It's the 1954 Holy Cross game; Dartmouth trails 26 to 20; but with five seconds to go a Beagle-to-Turner pass ties it up and the gun blasts to end the game. On the bench, the quarterback who alternates with Beagle, gets up, hurries to the coach and asks to kick the extra point. "I know I can do it," he says. He pulls on his helmet (it looks large on top of his 160 pounds), runs in and, of course, makes the point and a Dartmouth victory, 27 to 26. He was neither surprised nor particularly pleased with himself. He said he could make it and he did - and that's Leo McKenna, captain of this year's Diamond Jubilee football team. Leo has the stuff that makes a fine quarterback and captain: competence under pressure, self-assurance and, pleasingly enough, modesty.

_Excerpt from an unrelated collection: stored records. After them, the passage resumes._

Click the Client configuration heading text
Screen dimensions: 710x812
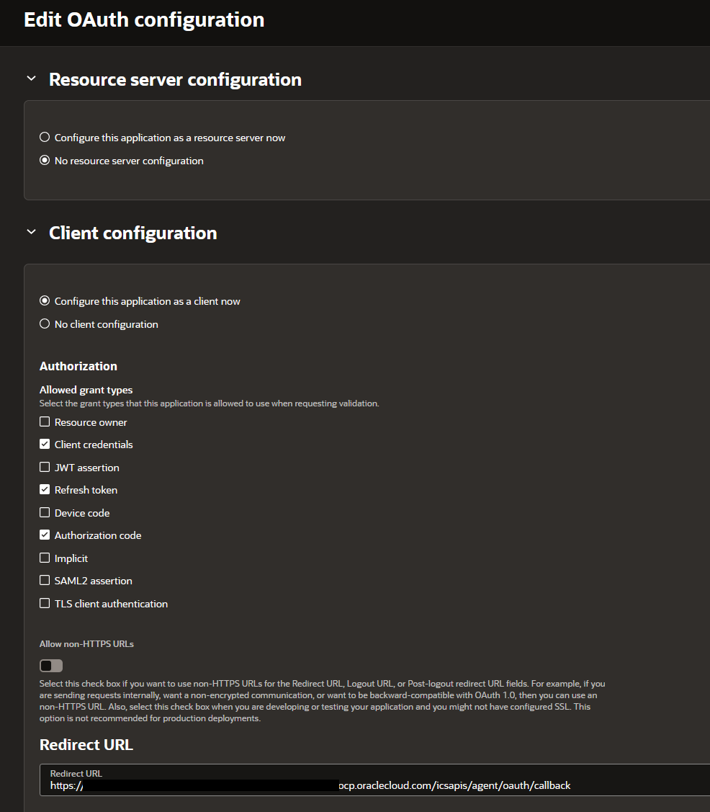click(x=132, y=233)
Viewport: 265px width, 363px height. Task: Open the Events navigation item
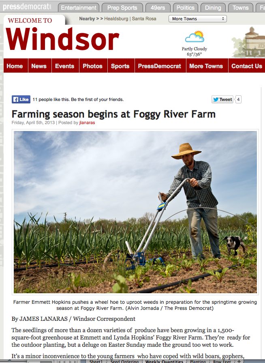coord(64,66)
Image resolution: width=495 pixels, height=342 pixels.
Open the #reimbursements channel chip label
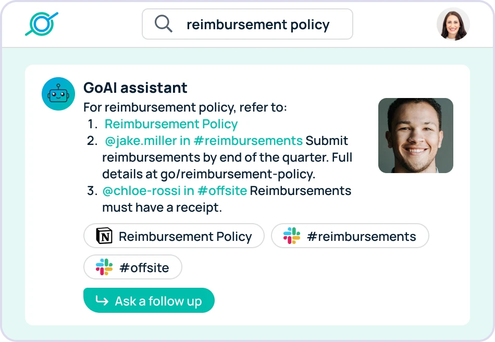pyautogui.click(x=361, y=236)
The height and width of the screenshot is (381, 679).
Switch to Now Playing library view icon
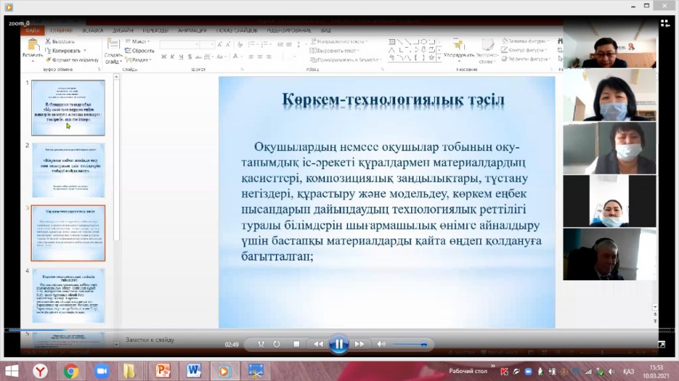[665, 23]
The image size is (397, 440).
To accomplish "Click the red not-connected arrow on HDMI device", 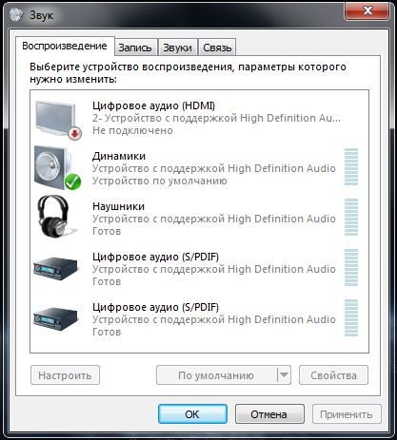I will 75,134.
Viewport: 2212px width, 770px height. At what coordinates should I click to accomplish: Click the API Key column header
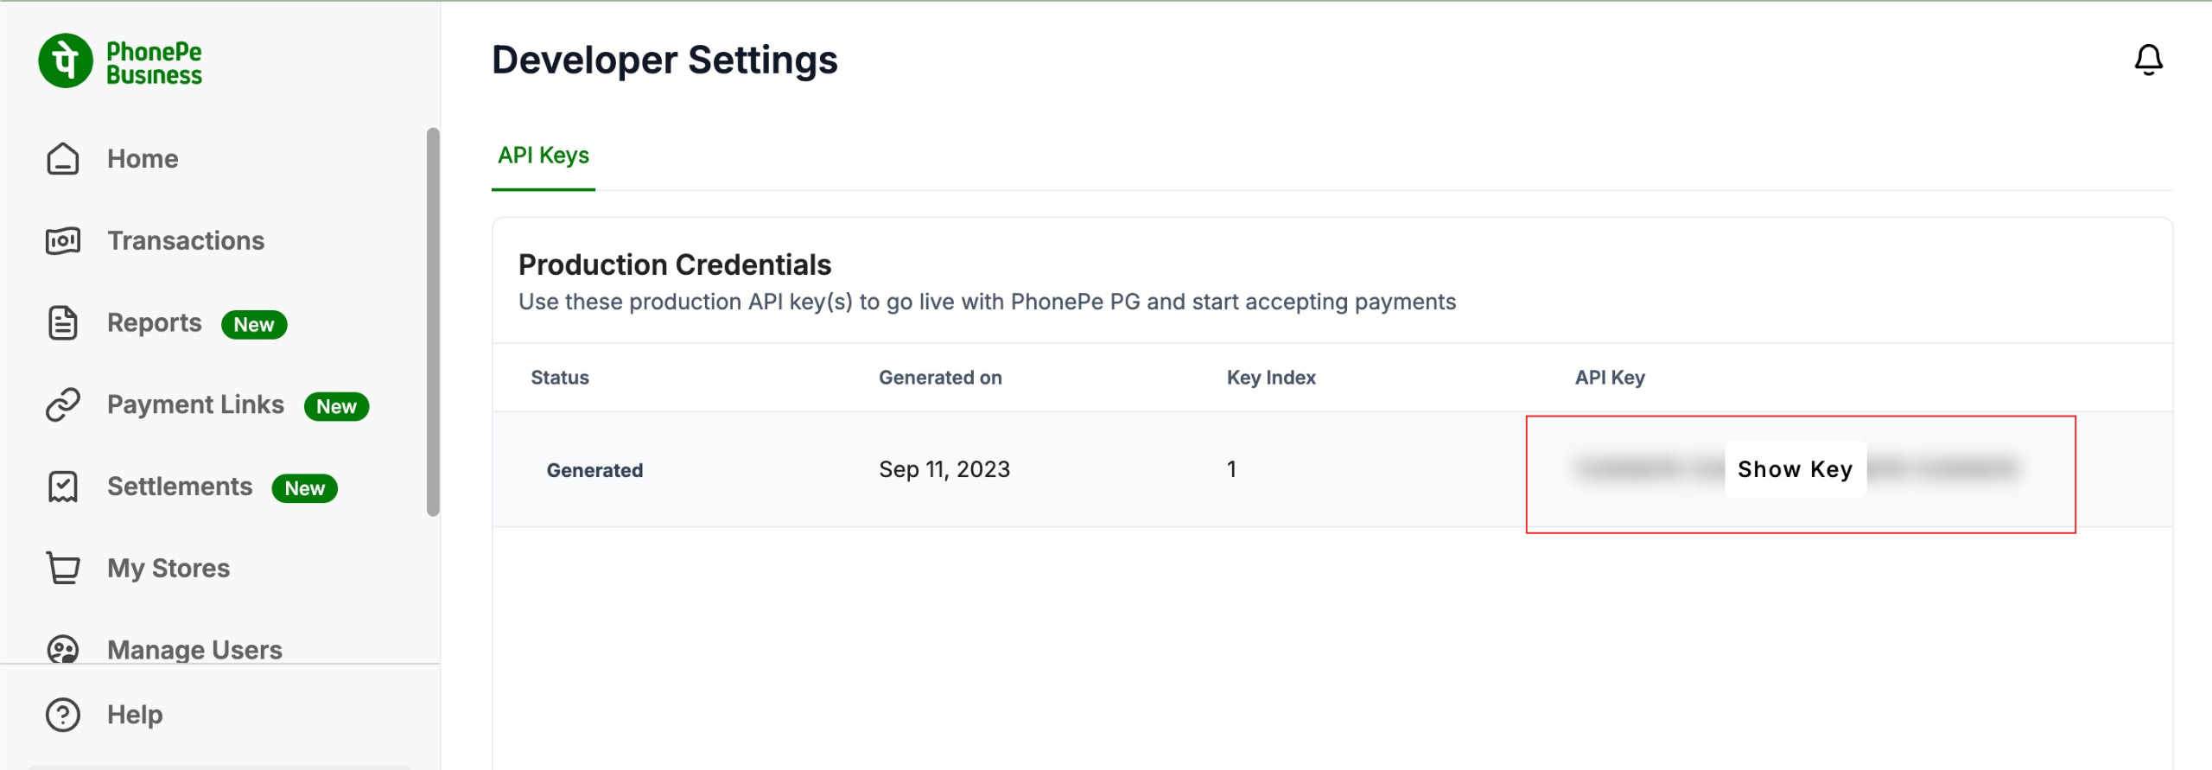click(x=1610, y=378)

You may take it for granted that he was outstanding at Concord (Mass.) High School. His parents, two brothers and three sisters rooted for him in baseball, basketball and football. He was cocaptain of football in his senior year and helped to sustain Concord's 57-game winning streak.

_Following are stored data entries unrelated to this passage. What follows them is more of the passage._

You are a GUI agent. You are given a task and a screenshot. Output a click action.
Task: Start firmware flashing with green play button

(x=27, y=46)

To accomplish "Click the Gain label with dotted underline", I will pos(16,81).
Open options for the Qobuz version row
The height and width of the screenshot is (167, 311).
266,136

Leo has been a member of Green Key and served on the Judiciary Committee of the Undergraduate Council, a position of high responsibility in Dartmouth student government. He is a DKE, a member of Casque and Gauntlet, and this year is the president of the Newman Club as well as a member of the Athletic Council.
The Scott Paper Company Award for an outstanding member of the junior class will help to see Leo through Tuck School. He also received the Milton Sims Kramer Award last year as the member of the three lower classes who did the most for Dartmouth.
And he is a worker: he averaged 30 to 35 hours per week as a waiter and shortorder cook during his first three years in Hanover. In the summer, he drove an oil truck or did construction work. But there will be no outside work for Leo this year. He has received an Aldebaran Scholarship which stipulates that he should not work but should be free to give his entire time to his studies and participation in college life.
Leo first dipped French fries from the deep fat at Lou's Restaurant on Main Street. Lou, a friend of many students, reports that he received a letter from Leo last summer telling of the Aldebaran Scholarship and offering, at the same time, to refuse the scholarship and continue working, if Lou wished. "He wanted to be sure that I didn't think he was letting me down," Lou says. "That's the kind of a fellow Leo is."
Unfortunately like the art of the Aztec gold beaters, Leo's culinary artistry may well be lost for all time because of the scholarship and the fact that his wife Mildred is an excellent cook and hasn't let him touch a skillet for months. But, although Mildred is a solo worker in the kitchen, she and Leo teamed up last summer to manage a sports clothes shop at Edgartown, Massachusetts. The McKennas had four people working for them and these helpers were useful in August when Leo was following football coach Bob Blackman's physical training schedule.
Every man on the squad received a weekly letter from Coach Blackman last summer. When the boys returned, they were ready to go and scrimmaged on the third day of practice. A week or so later movies were taken of an intersquad scrimmage at the stadium and within two days each player received a 22-page summary of the action. The pace has been fast as the new coaching staff tried to learn what it had to work with and the squad studied the "V" system Bob Blackman brought to Hanover. There is still too much uncertainty for the varsity captain to make any predictions about the forthcoming season. Some are talking about "spirit" (the old standby for football small talk), but indications are that the boys really have it. And there's a feeling of confidence - which, by no coincidence, is not unlike that which Leo brought with him into the Holy Cross game.